O deputado federal Hildo Rocha (MDB-MA) usou a tribuna da Câmara, nesta terça-feira (19), para criticar duramente o afastamento do procurador-geral do Maranhão, Valdênio Caminha, determinado pelo ministro Alexandre de Moraes. Para o parlamentar, a decisão representa “interferência política no campo jurídico” e gera “grave insegurança institucional”.
Rocha classificou o caso como um “crime de hermenêutica”, destacando que Caminha foi afastado por emitir um parecer jurídico contrário a interesses políticos.
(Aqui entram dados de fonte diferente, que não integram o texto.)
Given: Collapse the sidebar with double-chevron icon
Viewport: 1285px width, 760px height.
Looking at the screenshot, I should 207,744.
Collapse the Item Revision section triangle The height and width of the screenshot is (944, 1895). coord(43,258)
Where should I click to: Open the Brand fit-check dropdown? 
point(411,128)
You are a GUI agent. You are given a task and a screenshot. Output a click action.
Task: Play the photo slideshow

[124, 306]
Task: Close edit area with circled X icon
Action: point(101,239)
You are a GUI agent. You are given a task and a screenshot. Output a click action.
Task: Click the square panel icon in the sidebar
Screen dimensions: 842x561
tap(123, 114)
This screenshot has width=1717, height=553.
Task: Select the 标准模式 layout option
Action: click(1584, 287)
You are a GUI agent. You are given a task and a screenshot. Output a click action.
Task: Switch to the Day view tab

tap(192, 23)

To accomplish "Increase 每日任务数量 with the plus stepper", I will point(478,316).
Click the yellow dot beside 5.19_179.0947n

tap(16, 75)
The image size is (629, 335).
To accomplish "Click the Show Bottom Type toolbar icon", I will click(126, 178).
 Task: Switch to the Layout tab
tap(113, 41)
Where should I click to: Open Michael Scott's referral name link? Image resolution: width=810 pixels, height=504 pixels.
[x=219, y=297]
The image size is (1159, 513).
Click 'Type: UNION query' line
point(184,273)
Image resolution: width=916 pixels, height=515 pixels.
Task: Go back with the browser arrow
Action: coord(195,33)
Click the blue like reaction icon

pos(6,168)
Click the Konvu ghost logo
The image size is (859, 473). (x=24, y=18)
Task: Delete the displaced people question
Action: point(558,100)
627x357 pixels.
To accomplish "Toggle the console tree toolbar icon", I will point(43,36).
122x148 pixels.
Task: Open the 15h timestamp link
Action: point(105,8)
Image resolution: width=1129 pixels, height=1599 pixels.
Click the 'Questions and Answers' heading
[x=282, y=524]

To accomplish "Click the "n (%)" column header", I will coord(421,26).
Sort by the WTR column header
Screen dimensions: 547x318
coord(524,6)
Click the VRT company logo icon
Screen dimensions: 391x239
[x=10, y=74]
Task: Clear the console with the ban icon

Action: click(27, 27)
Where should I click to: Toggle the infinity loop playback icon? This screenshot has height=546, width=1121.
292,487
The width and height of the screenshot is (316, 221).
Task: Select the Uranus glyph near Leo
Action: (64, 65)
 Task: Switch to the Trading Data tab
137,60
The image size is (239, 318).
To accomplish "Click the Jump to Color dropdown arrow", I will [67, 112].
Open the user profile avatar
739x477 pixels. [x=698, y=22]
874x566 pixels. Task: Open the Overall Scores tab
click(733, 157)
Segundo ele, o procurador não é parte em nenhum processo, não foi citado e sequer teve direito à defesa.
O deputado ainda insinuou que a medida teria sido articulada entre Moraes e o ministro do STF Flávio Dino, ex-governador do Maranhão, e apontou que a petição contra Caminha teria sido redigida dentro de um gabinete ligado a Dino, fato registrado em ata notarial.
“Isso fragiliza a independência dos órgãos jurídicos e cria um ambiente de insegurança jurídica não só no Maranhão, mas em todo o país”, afirmou Rocha, classificando a situação como “gravíssima” e um precedente perigoso para a criminalização de pareceres técnicos.